Counselling last week and yesterday was interesting, to say the least. All sorts of stuff came up about what I would have wanted from my parents and didn't get. I felt really quite sad at the end of yesterday's session and didn't want it to finish. It was quite touching how my counsellor stood at the door and watched me leave. Almost as though she had felt my sadness. I must remember to feed that back to her next week.
The upshot of the 2 sessions I've had is that I feel less depressed. I was going to focus on getting me back to work yesterday but felt like I rambled through past stuff instead, but it seems to be working. I'm feeling more like going back to work. Perhaps the focus is on 'parenting' in relation to work. I feel there are things I'm not getting from my managers that I would like to get.
In the news lately is much about baby P. While the case itself is horrific I'm rather alarmed by the media focus on Haringey Social Services.
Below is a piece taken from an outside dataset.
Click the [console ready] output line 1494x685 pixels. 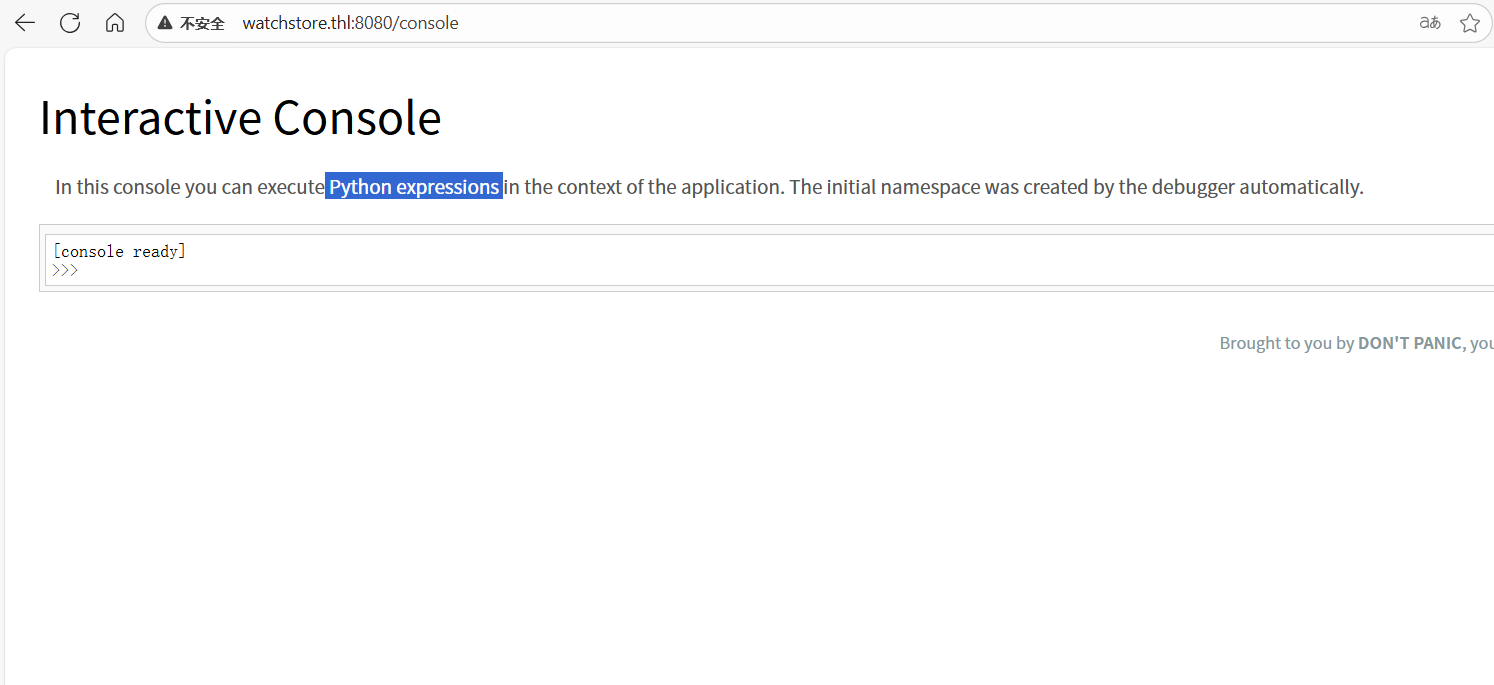pos(119,251)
What about the rest of them? There were numerous agencies involved and they are all accountable. This child was seen 60-odd times in his short, pathetic life by hospitals, doctors, the Police. That amounts to almost once a week, presuming he was seen from birth. If he wasn't seen by anyone for some months after he was born then he was seen by somebody more than once a week. If there were failings on the part of one agency it should have been picked up by another and acted upon. There are ways of forcing the hand and the fact that that hand was not forced is inexcusable.
Lord Laming's inquiry into the Victoria Climbie tragedy highlighted the need for better coordination of services. He also said that there should never be an excuse for this happening again and that those responsible for any further instances such as this would all be held to account. There is now better coordination of services but the services themselves don't seem to apply it. A public enquiry is surely the next step to take. The public have a right to know what went wrong and why.
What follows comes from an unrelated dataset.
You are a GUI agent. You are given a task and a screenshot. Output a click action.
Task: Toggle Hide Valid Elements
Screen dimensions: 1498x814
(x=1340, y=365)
I've just been listening to a 'comedy' on Radio 4. I'm not sure what happened to the old school of comedians but I think it's closed down. Most modern comedies are a load of crap and contain childish remarks and phrases that are supposed to pass as funny. I can only presume the audience are paid to laugh at the right moment. Short bursts of sound that come and go at the right moment. They certainly don't sound like they're particularly enjoying it. Talk about canned laughter. It resembles laughter but could be something engineered in a phonics workshop. Needless to say I turned it off.
I'm running out of steam already. It's late and I'm tired. Why do I usually feel like writing late at night? I wanted to write yesterday but nothing inspiring would come to me. Maybe because I felt like writing about the counselling but was still a bit raw from the session and wasn't sure about approaching it all again. I went for the keyboard a few times and then put it off.